__Source text__
•••

Pros: Inexpensive, light weight, fairly comfy - no inner-ear fatigue, S-M-L expanding foam tips included.

Cons: A bit small which makes it difficult to put in the ear by pinching between tumb/index, some cable microphonics, cheap plastic construction.

I bought these a year ago while on vacation at the Cabin for a month, after finding out I left my Shure SE210's on the couch while packing! rolleyes.gif I was at Best Buy, so not exactly the ideal place to be shopping, but it's slim-pickings in Alaska lol I wasn't going to pay more than $30, and most of the stuff I actually was interested in were iSheeple's iPhones, so I wasn't going to risk trying out a 4-ring plug and have it not work. After checking out all the available specs on the various models they offered there, I came to the conclusion that these were the best (at 8Hz - 23kHz)... so I bought 'em.

Isolation on these is pretty decent, which I can't say I was expecting them to provide as much as they do. Compared to the Sennheiser PC-350 headphones that came with my Xonar Xense, they are 10x better at isolation!

Design... eh.... they're nothing snazzy, but you're listening to them, not wearing them as a fashion accessory wink.gif They are fairly discrete so there is that, for anyone who doesn't want something shiny sticking from their ears.

•••

__Given problem__
Retype the earbud review word for word, taking everything from "Cons: A bit" down to "I bought 'em.". The lines that come next have no role in this exercise.

__Screen-element location lines__
•••

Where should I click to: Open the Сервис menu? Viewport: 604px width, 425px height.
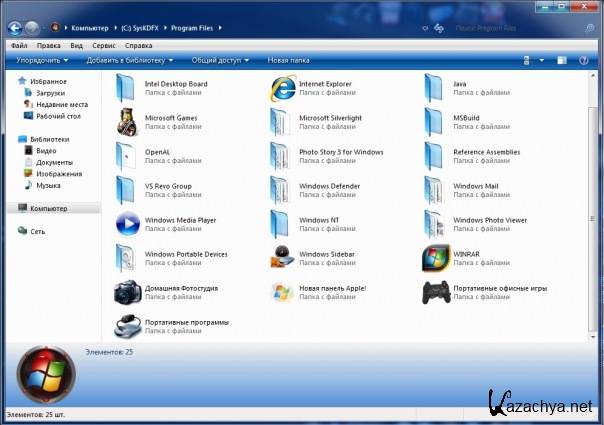pos(103,46)
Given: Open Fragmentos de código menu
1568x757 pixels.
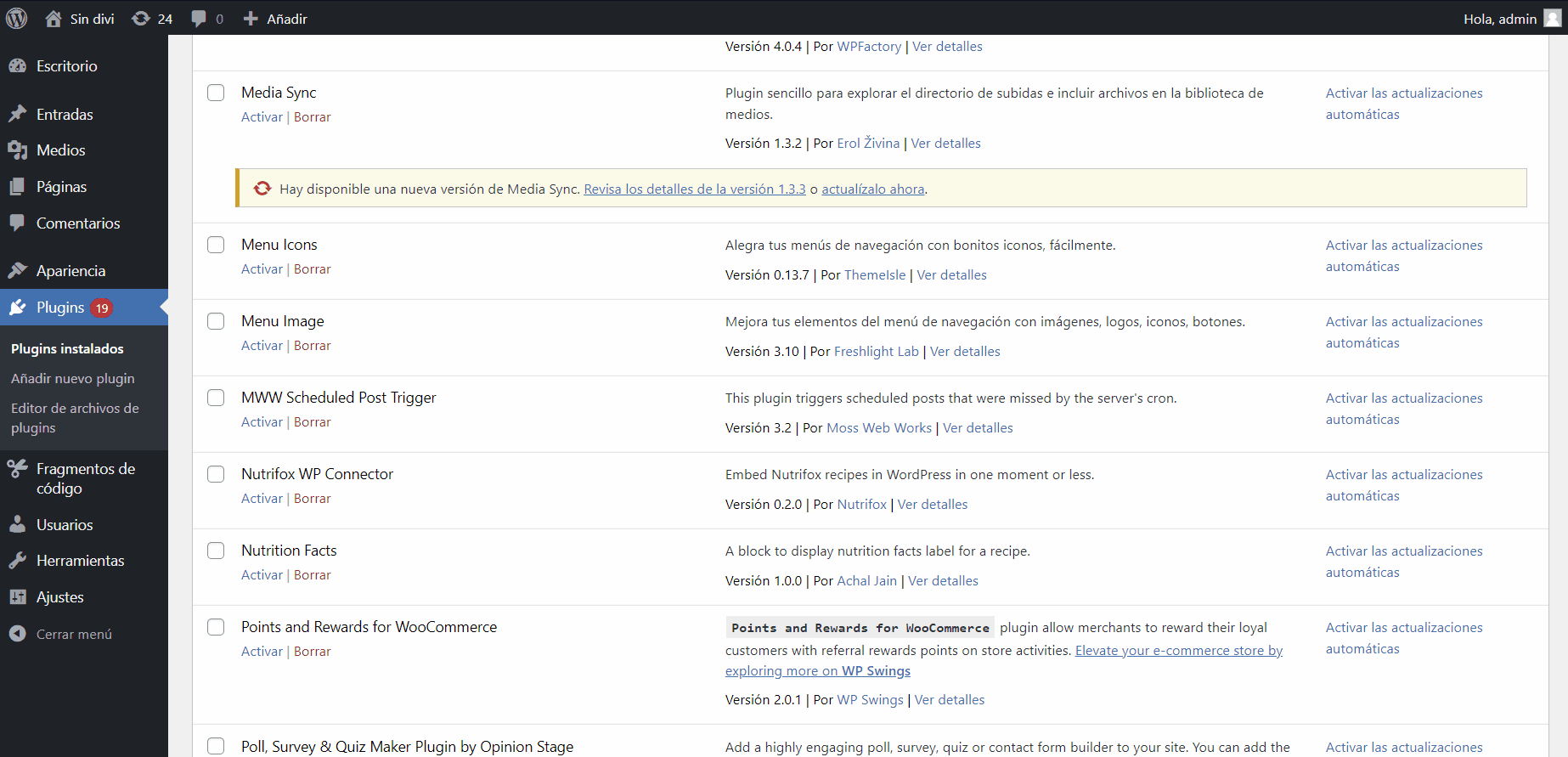Looking at the screenshot, I should click(x=85, y=478).
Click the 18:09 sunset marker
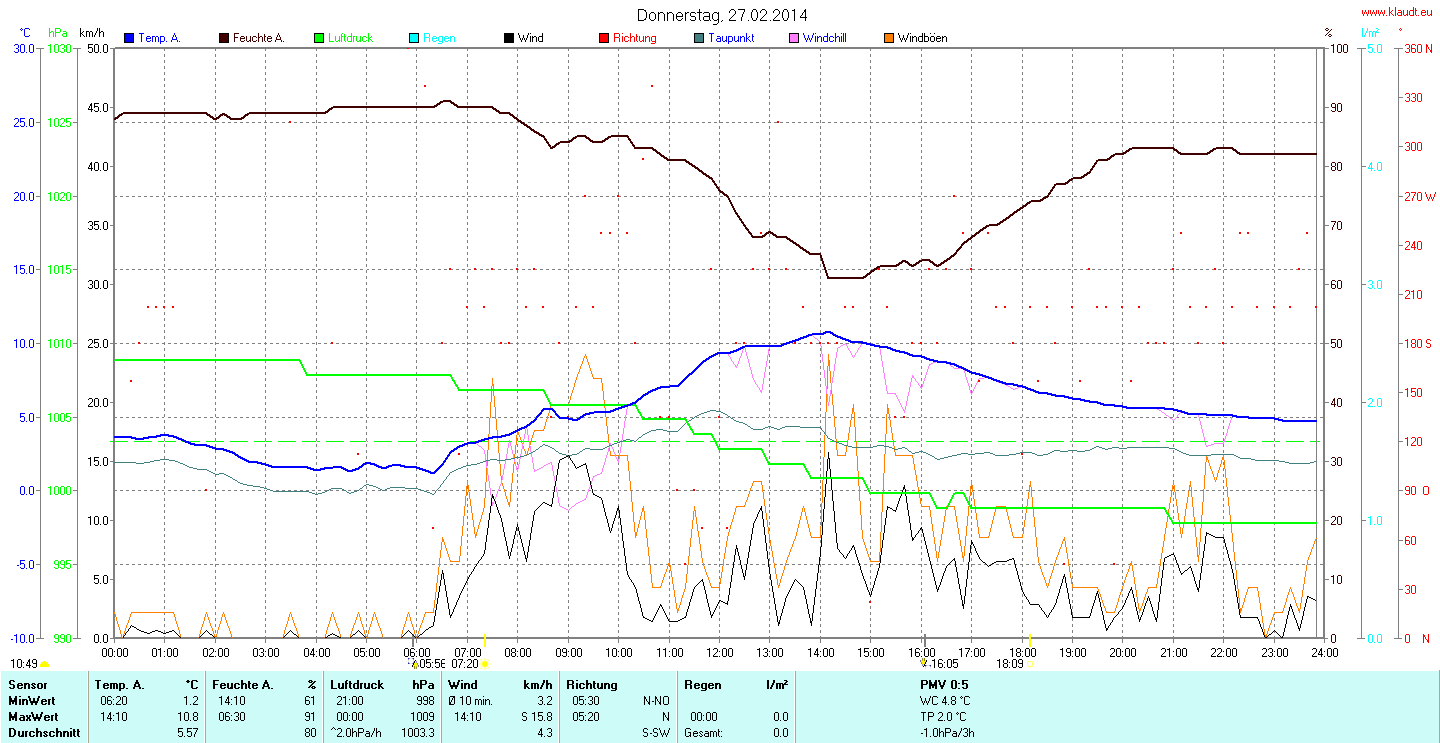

•••

__Output__
Cons: A bit small which makes it difficult to put in the ear by pinching between tumb/index, some cable microphonics, cheap plastic construction.

I bought these a year ago while on vacation at the Cabin for a month, after finding out I left my Shure SE210's on the couch while packing! rolleyes.gif I was at Best Buy, so not exactly the ideal place to be shopping, but it's slim-pickings in Alaska lol I wasn't going to pay more than $30, and most of the stuff I actually was interested in were iSheeple's iPhones, so I wasn't going to risk trying out a 4-ring plug and have it not work. After checking out all the available specs on the various models they offered there, I came to the conclusion that these were the best (at 8Hz - 23kHz)... so I bought 'em.